A finales del siglo XVIII seis agrimensores españoles se encontraban trabajando entre Lampazos y Santa Rosa, en el estado de Coahuila, ayudados por dos indios de la región. El portador de la vara de los puntos de referencia se alejó de sus compañeros que llevaban el teodolito. Como tardaba en regresar se sentaron a esperarlo. De pronto, escucharon el llanto lastimero y espeluznante de una mujer; los españoles pensaron, divertidos y burlones, que su compañero de la vara se estaba entreteniendo en violar a una mujer india que hubiera tenido la mala idea de pasar por ahí. Nadie presto atención. El llanto cesó, pero el hombre no regresaba, por lo que el jefe de los trabajadores decidió ir en su búsqueda. En esas estaban cuando oyeron un grito de espanto, todos corrieron hacía el bosque empuñando las armas y se encontraron con su compañero que tenía el pecho y el vientre abiertos y sin ninguno de sus órganos internos. Un gesto de horror se pintaba en su pálido rostro. Trataron de encontrar la razón de tan horripilante muerte, pero nada encontraron. Regresaron al campamento. En la noche, volvieron a escuchar el llanto de la mujer, que se oía hacia todos los puntos cardinales, como si volara por todas partes alrededor del campamento. Después de una noche de vigilia, decidieron buscar el origen de aquel llanto. Espantados, encontraron el cuerpo de otro trabajador en las mismas condiciones que el primero, al tiempo que se escuchaba el escalofriante llanto demoníaco. Enterraron el cuerpo. No sabían qué hacer, pensaron en regresar al pueblo, tanto era su miedo. En esas estaban cuando uno de los guías indios dijo:
-Se trata de un gato muy grande, que tiene las patas delanteras muy grandes y con fuertes garras. Puede saltar más de diez metros, su pecho y cuello son muy poderosos, con su mandíbula puede romper huesos grandes. Le gusta comer tripas y bofes. No sabe rugir, pero emite un sonido muy semejante al llamado de una mujer en celo, y llora de gozo una vez que ha saciado su truculenta hambre.
Los españoles no le creyeron al indio guía, pensaron que eran cuentos de gente supersticiosa, y decidieron volver al trabajo. Transcurrió un día sin novedad. Al atardecer, vieron que un matorral se movía.
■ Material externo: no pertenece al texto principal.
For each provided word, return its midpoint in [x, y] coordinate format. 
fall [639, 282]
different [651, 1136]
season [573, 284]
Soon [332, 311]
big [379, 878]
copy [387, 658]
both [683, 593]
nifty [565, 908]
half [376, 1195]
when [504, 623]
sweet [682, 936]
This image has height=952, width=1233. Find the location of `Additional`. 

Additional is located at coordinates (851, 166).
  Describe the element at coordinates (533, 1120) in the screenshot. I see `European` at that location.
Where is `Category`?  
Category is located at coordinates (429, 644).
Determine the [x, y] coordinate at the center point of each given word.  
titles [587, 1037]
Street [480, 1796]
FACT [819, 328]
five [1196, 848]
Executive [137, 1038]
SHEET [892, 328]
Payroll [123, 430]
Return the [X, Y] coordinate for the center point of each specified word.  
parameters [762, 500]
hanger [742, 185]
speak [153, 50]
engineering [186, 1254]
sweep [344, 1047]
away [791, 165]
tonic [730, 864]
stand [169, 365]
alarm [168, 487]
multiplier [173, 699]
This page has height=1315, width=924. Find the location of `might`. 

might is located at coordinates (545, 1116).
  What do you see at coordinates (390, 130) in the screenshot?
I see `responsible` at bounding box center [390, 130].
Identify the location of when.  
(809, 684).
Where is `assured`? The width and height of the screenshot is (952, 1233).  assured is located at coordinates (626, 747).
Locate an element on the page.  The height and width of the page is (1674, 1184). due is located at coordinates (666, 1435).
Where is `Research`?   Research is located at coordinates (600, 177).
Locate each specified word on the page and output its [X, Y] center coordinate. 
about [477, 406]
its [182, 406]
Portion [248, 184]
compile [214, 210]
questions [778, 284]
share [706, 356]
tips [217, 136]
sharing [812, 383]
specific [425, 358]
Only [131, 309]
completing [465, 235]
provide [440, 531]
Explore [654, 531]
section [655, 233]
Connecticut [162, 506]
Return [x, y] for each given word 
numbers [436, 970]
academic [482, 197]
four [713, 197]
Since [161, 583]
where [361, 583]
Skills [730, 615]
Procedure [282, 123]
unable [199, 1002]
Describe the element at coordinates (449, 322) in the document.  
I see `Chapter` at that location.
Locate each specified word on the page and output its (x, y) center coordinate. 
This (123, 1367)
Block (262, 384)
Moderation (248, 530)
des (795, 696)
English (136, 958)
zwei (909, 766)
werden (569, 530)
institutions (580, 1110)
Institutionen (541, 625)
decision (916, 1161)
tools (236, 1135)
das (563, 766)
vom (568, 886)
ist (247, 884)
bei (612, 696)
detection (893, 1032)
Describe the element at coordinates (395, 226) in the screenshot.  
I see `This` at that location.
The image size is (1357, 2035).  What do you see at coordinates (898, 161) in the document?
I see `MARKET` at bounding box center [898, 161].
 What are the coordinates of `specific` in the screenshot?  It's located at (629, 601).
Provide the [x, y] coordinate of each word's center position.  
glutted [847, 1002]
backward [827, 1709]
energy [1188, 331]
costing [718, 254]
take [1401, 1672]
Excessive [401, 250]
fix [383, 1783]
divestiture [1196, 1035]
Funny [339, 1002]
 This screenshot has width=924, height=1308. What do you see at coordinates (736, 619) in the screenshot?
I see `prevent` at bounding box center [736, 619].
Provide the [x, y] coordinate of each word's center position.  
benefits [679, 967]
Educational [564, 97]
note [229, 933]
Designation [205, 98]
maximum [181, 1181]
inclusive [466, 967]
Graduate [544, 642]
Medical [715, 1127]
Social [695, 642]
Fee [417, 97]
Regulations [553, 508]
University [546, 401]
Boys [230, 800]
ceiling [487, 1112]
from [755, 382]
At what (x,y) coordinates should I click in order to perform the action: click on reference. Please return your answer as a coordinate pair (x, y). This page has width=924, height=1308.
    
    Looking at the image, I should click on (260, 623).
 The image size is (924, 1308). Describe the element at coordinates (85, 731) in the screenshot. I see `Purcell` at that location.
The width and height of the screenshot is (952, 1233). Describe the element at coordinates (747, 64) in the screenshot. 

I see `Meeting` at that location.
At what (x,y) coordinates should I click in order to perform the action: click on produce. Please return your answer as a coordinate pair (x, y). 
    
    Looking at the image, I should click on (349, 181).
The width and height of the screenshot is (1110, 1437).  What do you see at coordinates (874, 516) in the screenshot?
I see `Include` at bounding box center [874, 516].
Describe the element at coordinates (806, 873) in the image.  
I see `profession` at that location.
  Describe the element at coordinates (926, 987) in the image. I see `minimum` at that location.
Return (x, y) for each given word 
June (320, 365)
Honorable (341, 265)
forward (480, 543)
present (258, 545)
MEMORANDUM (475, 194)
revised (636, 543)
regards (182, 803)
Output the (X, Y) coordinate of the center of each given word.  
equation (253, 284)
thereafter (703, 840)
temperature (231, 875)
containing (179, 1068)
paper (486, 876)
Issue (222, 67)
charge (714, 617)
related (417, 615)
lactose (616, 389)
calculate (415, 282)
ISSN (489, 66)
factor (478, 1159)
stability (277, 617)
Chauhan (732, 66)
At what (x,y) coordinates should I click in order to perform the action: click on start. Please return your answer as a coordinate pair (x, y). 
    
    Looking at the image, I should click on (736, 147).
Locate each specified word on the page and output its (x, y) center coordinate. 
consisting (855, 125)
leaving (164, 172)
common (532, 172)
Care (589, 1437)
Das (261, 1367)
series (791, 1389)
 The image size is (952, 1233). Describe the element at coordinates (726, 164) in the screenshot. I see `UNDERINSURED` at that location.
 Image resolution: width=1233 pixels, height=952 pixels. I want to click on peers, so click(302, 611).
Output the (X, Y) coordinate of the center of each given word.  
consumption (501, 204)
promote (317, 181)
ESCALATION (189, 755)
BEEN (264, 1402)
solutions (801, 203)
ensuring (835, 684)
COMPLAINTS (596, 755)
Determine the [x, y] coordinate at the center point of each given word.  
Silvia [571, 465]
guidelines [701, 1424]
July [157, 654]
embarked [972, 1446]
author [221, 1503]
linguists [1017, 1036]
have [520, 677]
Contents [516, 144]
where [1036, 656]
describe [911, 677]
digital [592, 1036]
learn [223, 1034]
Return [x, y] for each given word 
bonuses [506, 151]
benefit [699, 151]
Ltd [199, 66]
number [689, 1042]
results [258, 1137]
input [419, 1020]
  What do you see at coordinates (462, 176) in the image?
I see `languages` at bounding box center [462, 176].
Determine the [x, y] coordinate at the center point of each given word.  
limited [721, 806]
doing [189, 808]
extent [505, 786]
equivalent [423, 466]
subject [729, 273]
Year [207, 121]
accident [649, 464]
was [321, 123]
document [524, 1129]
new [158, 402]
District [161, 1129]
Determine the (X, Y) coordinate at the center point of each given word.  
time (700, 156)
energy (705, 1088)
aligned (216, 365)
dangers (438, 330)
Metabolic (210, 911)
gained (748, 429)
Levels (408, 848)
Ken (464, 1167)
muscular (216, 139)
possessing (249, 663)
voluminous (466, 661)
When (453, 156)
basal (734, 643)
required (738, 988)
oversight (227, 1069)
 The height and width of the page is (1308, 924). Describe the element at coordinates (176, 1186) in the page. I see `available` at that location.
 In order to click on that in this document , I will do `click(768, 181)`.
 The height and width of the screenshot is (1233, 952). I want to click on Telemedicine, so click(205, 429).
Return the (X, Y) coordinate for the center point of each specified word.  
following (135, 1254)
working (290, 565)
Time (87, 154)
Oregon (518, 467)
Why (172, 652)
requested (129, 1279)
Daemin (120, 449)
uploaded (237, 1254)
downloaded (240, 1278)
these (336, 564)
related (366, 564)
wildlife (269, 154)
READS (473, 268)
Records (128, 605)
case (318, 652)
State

Aprestaron sus mosquetones y machetes. De pronto una bestia de enormes colmillos y espeluznantes garras se abalanzó hacia los trabajadores, quienes dispararon en vano. La bestia huyó. Los españoles pasaron la noche sin dormir, pensando en irse al día siguiente sin más demora.
Era la Onza Real que se les había aparecido. Ese terrible animal de color gris y bayo, con rayas negras desde la frente hasta la cola cuya punta era negra, y que disfrutaba comiéndose los órganos internos de los humanos. La Onza Real se esconde por los caminos de Coahuila y hasta la fecha gusta de sorprender a los caminantes que tienen la osadía de salir de noche.